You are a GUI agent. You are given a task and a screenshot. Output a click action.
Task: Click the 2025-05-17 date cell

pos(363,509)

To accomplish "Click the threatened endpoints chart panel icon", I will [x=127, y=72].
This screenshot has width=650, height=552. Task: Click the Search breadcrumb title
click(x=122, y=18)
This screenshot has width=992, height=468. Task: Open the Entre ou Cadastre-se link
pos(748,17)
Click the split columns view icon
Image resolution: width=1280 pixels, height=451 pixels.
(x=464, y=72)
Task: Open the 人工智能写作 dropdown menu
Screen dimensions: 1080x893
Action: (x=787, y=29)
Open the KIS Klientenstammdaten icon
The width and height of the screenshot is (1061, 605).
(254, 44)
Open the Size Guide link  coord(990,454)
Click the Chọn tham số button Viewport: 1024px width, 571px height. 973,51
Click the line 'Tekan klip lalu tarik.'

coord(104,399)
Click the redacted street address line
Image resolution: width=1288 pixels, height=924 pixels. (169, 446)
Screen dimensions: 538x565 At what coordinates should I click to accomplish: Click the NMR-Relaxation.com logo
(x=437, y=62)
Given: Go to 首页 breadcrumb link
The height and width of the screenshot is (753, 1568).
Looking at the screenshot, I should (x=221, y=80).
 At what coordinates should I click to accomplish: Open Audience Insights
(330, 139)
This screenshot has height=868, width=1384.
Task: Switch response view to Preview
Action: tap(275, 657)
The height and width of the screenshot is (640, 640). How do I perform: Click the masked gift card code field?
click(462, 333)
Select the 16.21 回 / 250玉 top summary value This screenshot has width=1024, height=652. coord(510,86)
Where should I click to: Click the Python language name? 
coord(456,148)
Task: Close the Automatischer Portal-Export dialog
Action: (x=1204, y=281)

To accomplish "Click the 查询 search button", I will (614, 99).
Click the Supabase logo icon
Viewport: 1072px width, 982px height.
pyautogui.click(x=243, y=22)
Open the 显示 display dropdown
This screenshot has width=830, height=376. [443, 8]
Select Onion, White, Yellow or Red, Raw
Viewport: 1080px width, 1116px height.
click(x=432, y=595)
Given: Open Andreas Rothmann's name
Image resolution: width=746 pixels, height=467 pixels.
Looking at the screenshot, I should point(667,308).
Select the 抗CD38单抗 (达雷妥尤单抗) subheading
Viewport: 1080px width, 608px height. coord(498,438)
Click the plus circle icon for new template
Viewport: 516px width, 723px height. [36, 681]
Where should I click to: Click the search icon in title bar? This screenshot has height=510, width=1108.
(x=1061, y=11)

━━━━━━━━━━

- [Work task]: Which of the lines in the material carry the string "will"? Pull them out.

- [Answer for this exercise]:
To accomplish "Click the threatened endpoints chart panel icon", I will [x=127, y=72].
To accomplish "Click the 查询 search button", I will (614, 99).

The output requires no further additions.